| What is being asked |
Rewrite every line of the material below as a Markdown table with two columns, Row and Entry. Number each line in order and leave out the blank lines.

(Collected data entries)
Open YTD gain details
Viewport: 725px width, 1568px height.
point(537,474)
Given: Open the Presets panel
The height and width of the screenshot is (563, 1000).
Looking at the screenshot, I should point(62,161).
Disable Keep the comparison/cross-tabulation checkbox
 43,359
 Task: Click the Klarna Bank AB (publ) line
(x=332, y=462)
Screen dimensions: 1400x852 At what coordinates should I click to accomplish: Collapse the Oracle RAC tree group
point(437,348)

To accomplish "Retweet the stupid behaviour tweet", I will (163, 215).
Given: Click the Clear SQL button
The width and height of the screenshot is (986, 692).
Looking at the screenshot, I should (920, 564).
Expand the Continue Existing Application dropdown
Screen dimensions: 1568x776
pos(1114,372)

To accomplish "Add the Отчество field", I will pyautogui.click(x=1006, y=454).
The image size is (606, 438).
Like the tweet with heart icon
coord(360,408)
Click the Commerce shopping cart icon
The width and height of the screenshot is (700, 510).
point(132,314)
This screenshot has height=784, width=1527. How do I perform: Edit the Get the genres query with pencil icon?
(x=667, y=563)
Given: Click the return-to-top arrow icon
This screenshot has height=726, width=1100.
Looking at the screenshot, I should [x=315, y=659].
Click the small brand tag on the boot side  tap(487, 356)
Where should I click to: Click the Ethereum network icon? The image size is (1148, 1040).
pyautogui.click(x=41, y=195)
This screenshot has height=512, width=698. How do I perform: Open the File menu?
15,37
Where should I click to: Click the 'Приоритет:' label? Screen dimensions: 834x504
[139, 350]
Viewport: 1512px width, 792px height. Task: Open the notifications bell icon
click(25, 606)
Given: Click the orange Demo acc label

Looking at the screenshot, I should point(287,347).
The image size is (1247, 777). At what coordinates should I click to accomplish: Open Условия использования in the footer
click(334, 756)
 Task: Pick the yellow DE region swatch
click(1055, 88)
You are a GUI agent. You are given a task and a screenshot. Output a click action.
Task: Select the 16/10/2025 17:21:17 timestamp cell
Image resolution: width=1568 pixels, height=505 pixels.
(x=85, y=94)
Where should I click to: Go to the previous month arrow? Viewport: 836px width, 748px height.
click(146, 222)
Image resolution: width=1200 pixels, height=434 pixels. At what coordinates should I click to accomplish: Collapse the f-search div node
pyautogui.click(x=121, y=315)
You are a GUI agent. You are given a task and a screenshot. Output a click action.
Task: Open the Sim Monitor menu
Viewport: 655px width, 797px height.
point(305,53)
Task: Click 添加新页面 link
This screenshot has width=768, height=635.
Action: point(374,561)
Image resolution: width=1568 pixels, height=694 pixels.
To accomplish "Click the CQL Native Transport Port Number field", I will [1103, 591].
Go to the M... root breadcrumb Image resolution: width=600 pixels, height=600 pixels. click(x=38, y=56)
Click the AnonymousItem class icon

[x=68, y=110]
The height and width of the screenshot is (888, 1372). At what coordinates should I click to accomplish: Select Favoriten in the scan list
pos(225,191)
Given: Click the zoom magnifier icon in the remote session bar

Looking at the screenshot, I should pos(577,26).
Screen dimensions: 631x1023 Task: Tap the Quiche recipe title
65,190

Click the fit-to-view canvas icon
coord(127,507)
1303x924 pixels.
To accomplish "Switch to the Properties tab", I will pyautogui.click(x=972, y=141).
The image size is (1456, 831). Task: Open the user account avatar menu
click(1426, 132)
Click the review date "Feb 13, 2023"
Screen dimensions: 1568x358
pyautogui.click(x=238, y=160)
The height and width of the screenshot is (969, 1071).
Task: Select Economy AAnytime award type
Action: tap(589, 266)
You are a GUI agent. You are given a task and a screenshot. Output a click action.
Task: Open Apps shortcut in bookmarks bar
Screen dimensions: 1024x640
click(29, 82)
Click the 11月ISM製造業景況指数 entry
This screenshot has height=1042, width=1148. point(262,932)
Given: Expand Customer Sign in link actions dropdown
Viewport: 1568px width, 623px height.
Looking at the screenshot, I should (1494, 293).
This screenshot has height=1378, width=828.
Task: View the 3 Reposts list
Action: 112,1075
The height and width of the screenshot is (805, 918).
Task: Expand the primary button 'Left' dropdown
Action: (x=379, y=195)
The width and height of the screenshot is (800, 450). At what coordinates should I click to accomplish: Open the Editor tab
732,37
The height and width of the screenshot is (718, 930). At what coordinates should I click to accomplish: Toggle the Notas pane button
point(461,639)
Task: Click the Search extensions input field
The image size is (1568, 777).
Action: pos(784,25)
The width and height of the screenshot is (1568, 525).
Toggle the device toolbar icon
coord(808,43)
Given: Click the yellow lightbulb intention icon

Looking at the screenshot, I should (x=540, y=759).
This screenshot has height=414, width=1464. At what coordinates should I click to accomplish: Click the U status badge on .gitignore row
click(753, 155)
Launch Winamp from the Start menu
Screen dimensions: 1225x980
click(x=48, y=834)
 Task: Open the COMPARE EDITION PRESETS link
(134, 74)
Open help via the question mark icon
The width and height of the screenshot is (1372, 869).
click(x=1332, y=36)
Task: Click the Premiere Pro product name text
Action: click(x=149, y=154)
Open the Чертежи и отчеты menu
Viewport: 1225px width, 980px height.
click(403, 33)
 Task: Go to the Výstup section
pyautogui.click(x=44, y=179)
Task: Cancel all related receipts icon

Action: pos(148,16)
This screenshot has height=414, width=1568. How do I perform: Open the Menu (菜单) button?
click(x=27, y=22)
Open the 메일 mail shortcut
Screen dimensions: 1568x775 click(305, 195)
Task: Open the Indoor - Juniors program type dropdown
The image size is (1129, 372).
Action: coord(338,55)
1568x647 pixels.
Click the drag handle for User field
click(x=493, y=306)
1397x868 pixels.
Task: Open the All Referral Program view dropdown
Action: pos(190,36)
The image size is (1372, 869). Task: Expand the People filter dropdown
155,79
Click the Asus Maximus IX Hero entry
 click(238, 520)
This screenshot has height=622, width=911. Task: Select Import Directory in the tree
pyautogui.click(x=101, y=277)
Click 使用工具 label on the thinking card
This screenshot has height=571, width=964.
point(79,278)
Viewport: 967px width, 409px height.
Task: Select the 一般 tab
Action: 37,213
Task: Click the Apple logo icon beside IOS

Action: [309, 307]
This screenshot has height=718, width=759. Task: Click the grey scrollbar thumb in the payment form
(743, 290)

| Response to this exercise |
| Row | Entry |
|---|---|
| 1 | Open YTD gain details |
| 2 | Viewport: 725px width, 1568px height. |
| 3 | point(537,474) |
| 4 | Given: Open the Presets panel |
| 5 | The height and width of the screenshot is (563, 1000). |
| 6 | Looking at the screenshot, I should point(62,161). |
| 7 | Disable Keep the comparison/cross-tabulation checkbox |
| 8 |  43,359 |
| 9 |  Task: Click the Klarna Bank AB (publ) line |
| 10 | (x=332, y=462) |
| 11 | Screen dimensions: 1400x852 At what coordinates should I click to accomplish: Collapse the Oracle RAC tree group |
| 12 | point(437,348) |
| 13 | To accomplish "Retweet the stupid behaviour tweet", I will (163, 215). |
| 14 | Given: Click the Clear SQL button |
| 15 | The width and height of the screenshot is (986, 692). |
| 16 | Looking at the screenshot, I should (920, 564). |
| 17 | Expand the Continue Existing Application dropdown |
| 18 | Screen dimensions: 1568x776 |
| 19 | pos(1114,372) |
| 20 | To accomplish "Add the Отчество field", I will pyautogui.click(x=1006, y=454). |
| 21 | The image size is (606, 438). |
| 22 | Like the tweet with heart icon |
| 23 | coord(360,408) |
| 24 | Click the Commerce shopping cart icon |
| 25 | The width and height of the screenshot is (700, 510). |
| 26 | point(132,314) |
| 27 | This screenshot has height=784, width=1527. How do I perform: Edit the Get the genres query with pencil icon? |
| 28 | (x=667, y=563) |
| 29 | Given: Click the return-to-top arrow icon |
| 30 | This screenshot has height=726, width=1100. |
| 31 | Looking at the screenshot, I should [x=315, y=659]. |
| 32 | Click the small brand tag on the boot side  tap(487, 356) |
| 33 | Where should I click to: Click the Ethereum network icon? The image size is (1148, 1040). |
| 34 | pyautogui.click(x=41, y=195) |
| 35 | This screenshot has height=512, width=698. How do I perform: Open the File menu? |
| 36 | 15,37 |
| 37 | Where should I click to: Click the 'Приоритет:' label? Screen dimensions: 834x504 |
| 38 | [139, 350] |
| 39 | Viewport: 1512px width, 792px height. Task: Open the notifications bell icon |
| 40 | click(25, 606) |
| 41 | Given: Click the orange Demo acc label |
| 42 | Looking at the screenshot, I should point(287,347). |
| 43 | The image size is (1247, 777). At what coordinates should I click to accomplish: Open Условия использования in the footer |
| 44 | click(334, 756) |
| 45 |  Task: Pick the yellow DE region swatch |
| 46 | click(1055, 88) |
| 47 | You are a GUI agent. You are given a task and a screenshot. Output a click action. |
| 48 | Task: Select the 16/10/2025 17:21:17 timestamp cell |
| 49 | Image resolution: width=1568 pixels, height=505 pixels. |
| 50 | (x=85, y=94) |
| 51 | Where should I click to: Go to the previous month arrow? Viewport: 836px width, 748px height. |
| 52 | click(146, 222) |
| 53 | Image resolution: width=1200 pixels, height=434 pixels. At what coordinates should I click to accomplish: Collapse the f-search div node |
| 54 | pyautogui.click(x=121, y=315) |
| 55 | You are a GUI agent. You are given a task and a screenshot. Output a click action. |
| 56 | Task: Open the Sim Monitor menu |
| 57 | Viewport: 655px width, 797px height. |
| 58 | point(305,53) |
| 59 | Task: Click 添加新页面 link |
| 60 | This screenshot has width=768, height=635. |
| 61 | Action: point(374,561) |
| 62 | Image resolution: width=1568 pixels, height=694 pixels. |
| 63 | To accomplish "Click the CQL Native Transport Port Number field", I will [1103, 591]. |
| 64 | Go to the M... root breadcrumb Image resolution: width=600 pixels, height=600 pixels. click(x=38, y=56) |
| 65 | Click the AnonymousItem class icon |
| 66 | [x=68, y=110] |
| 67 | The height and width of the screenshot is (888, 1372). At what coordinates should I click to accomplish: Select Favoriten in the scan list |
| 68 | pos(225,191) |
| 69 | Given: Click the zoom magnifier icon in the remote session bar |
| 70 | Looking at the screenshot, I should pos(577,26). |
| 71 | Screen dimensions: 631x1023 Task: Tap the Quiche recipe title |
| 72 | 65,190 |
| 73 | Click the fit-to-view canvas icon |
| 74 | coord(127,507) |
| 75 | 1303x924 pixels. |
| 76 | To accomplish "Switch to the Properties tab", I will pyautogui.click(x=972, y=141). |
| 77 | The image size is (1456, 831). Task: Open the user account avatar menu |
| 78 | click(1426, 132) |
| 79 | Click the review date "Feb 13, 2023" |
| 80 | Screen dimensions: 1568x358 |
| 81 | pyautogui.click(x=238, y=160) |
| 82 | The height and width of the screenshot is (969, 1071). |
| 83 | Task: Select Economy AAnytime award type |
| 84 | Action: tap(589, 266) |
| 85 | You are a GUI agent. You are given a task and a screenshot. Output a click action. |
| 86 | Task: Open Apps shortcut in bookmarks bar |
| 87 | Screen dimensions: 1024x640 |
| 88 | click(29, 82) |
| 89 | Click the 11月ISM製造業景況指数 entry |
| 90 | This screenshot has height=1042, width=1148. point(262,932) |
| 91 | Given: Expand Customer Sign in link actions dropdown |
| 92 | Viewport: 1568px width, 623px height. |
| 93 | Looking at the screenshot, I should (1494, 293). |
| 94 | This screenshot has height=1378, width=828. |
| 95 | Task: View the 3 Reposts list |
| 96 | Action: 112,1075 |
| 97 | The height and width of the screenshot is (805, 918). |
| 98 | Task: Expand the primary button 'Left' dropdown |
| 99 | Action: (x=379, y=195) |
| 100 | The width and height of the screenshot is (800, 450). At what coordinates should I click to accomplish: Open the Editor tab |
| 101 | 732,37 |
| 102 | The height and width of the screenshot is (718, 930). At what coordinates should I click to accomplish: Toggle the Notas pane button |
| 103 | point(461,639) |
| 104 | Task: Click the Search extensions input field |
| 105 | The image size is (1568, 777). |
| 106 | Action: pos(784,25) |
| 107 | The width and height of the screenshot is (1568, 525). |
| 108 | Toggle the device toolbar icon |
| 109 | coord(808,43) |
| 110 | Given: Click the yellow lightbulb intention icon |
| 111 | Looking at the screenshot, I should (x=540, y=759). |
| 112 | This screenshot has height=414, width=1464. At what coordinates should I click to accomplish: Click the U status badge on .gitignore row |
| 113 | click(753, 155) |
| 114 | Launch Winamp from the Start menu |
| 115 | Screen dimensions: 1225x980 |
| 116 | click(x=48, y=834) |
| 117 |  Task: Open the COMPARE EDITION PRESETS link |
| 118 | (134, 74) |
| 119 | Open help via the question mark icon |
| 120 | The width and height of the screenshot is (1372, 869). |
| 121 | click(x=1332, y=36) |
| 122 | Task: Click the Premiere Pro product name text |
| 123 | Action: click(x=149, y=154) |
| 124 | Open the Чертежи и отчеты menu |
| 125 | Viewport: 1225px width, 980px height. |
| 126 | click(403, 33) |
| 127 |  Task: Go to the Výstup section |
| 128 | pyautogui.click(x=44, y=179) |
| 129 | Task: Cancel all related receipts icon |
| 130 | Action: pos(148,16) |
| 131 | This screenshot has height=414, width=1568. How do I perform: Open the Menu (菜单) button? |
| 132 | click(x=27, y=22) |
| 133 | Open the 메일 mail shortcut |
| 134 | Screen dimensions: 1568x775 click(305, 195) |
| 135 | Task: Open the Indoor - Juniors program type dropdown |
| 136 | The image size is (1129, 372). |
| 137 | Action: coord(338,55) |
| 138 | 1568x647 pixels. |
| 139 | Click the drag handle for User field |
| 140 | click(x=493, y=306) |
| 141 | 1397x868 pixels. |
| 142 | Task: Open the All Referral Program view dropdown |
| 143 | Action: pos(190,36) |
| 144 | The image size is (1372, 869). Task: Expand the People filter dropdown |
| 145 | 155,79 |
| 146 | Click the Asus Maximus IX Hero entry |
| 147 |  click(238, 520) |
| 148 | This screenshot has height=622, width=911. Task: Select Import Directory in the tree |
| 149 | pyautogui.click(x=101, y=277) |
| 150 | Click 使用工具 label on the thinking card |
| 151 | This screenshot has height=571, width=964. |
| 152 | point(79,278) |
| 153 | Viewport: 967px width, 409px height. |
| 154 | Task: Select the 一般 tab |
| 155 | Action: 37,213 |
| 156 | Task: Click the Apple logo icon beside IOS |
| 157 | Action: [309, 307] |
| 158 | This screenshot has height=718, width=759. Task: Click the grey scrollbar thumb in the payment form |
| 159 | (743, 290) |